Tim Peters tim.one at comcast.net
Fri Jul 12 04:22:31 EDT 2002


[Miki Tebeka]
> Although it's in the Humor section I take the Python Zen
> (http://www.python.org/doc/Humor.html#zen) quite seriously.
>
> However I can understand what does “Sparse is better than
> dense” means.
>
> Any Ideas (Tim?)

The value of an aphorism is in provoking you to ponder.  So long as you
suspect there's something of value in it that you don't yet understand, it's
doing its job.  As soon as someone thinks they understand it, and then just
repeats it (whether to endorse or ridicule doesn't much matter) in lieu of
contemplation, its usefulness is exhausted.  I suspect that's why God always
arranges to get himself killed whenever he takes on human form <wink>.

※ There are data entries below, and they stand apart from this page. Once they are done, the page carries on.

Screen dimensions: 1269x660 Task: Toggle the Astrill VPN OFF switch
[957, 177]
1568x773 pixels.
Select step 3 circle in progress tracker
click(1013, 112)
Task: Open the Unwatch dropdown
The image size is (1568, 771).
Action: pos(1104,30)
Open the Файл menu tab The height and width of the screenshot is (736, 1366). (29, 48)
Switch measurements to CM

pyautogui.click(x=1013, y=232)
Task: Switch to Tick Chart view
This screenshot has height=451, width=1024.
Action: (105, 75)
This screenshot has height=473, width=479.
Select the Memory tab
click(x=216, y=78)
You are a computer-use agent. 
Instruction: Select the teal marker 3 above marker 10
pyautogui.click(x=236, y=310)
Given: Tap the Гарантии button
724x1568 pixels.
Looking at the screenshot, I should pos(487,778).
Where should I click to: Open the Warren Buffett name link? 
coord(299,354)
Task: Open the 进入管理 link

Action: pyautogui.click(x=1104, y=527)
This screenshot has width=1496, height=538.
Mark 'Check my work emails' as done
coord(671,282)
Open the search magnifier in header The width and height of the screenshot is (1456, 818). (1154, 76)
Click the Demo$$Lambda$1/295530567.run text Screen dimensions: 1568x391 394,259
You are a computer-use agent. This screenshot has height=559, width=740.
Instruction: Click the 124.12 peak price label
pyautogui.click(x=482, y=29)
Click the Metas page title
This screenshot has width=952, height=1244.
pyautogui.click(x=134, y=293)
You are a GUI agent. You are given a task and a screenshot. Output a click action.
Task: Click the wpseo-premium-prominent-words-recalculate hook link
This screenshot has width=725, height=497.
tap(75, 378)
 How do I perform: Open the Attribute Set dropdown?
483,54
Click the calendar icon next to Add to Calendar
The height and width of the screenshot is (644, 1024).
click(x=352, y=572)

I've read that if you confine too many rats in too small a living space,
they become sociopathic.  That's density for you.  I've seen no reason to
suspect that code, concepts, data structures, interfaces, programmers or
managers have an advantage over rats in this respect.  Give yourself some
room to breathe and stretch:  couple interfaces loosely, let a subsystem
deal with a little rather than a lot, leave a little whitespace for flowers
to grow between tokens, fail soft on feathers instead of hard on rocks,
don't do two things at a time until you're pretty sure you can do one, a
function with 14 arguments-- or a module with 14 classes --is a bad idea,
don't fall for the idea that between any two abstractions you always need to
compromise on a third.  Etc.

In other words, sparse is better than dense.  Except when it comes to chip
design, where sparseness plain sucks <wink>.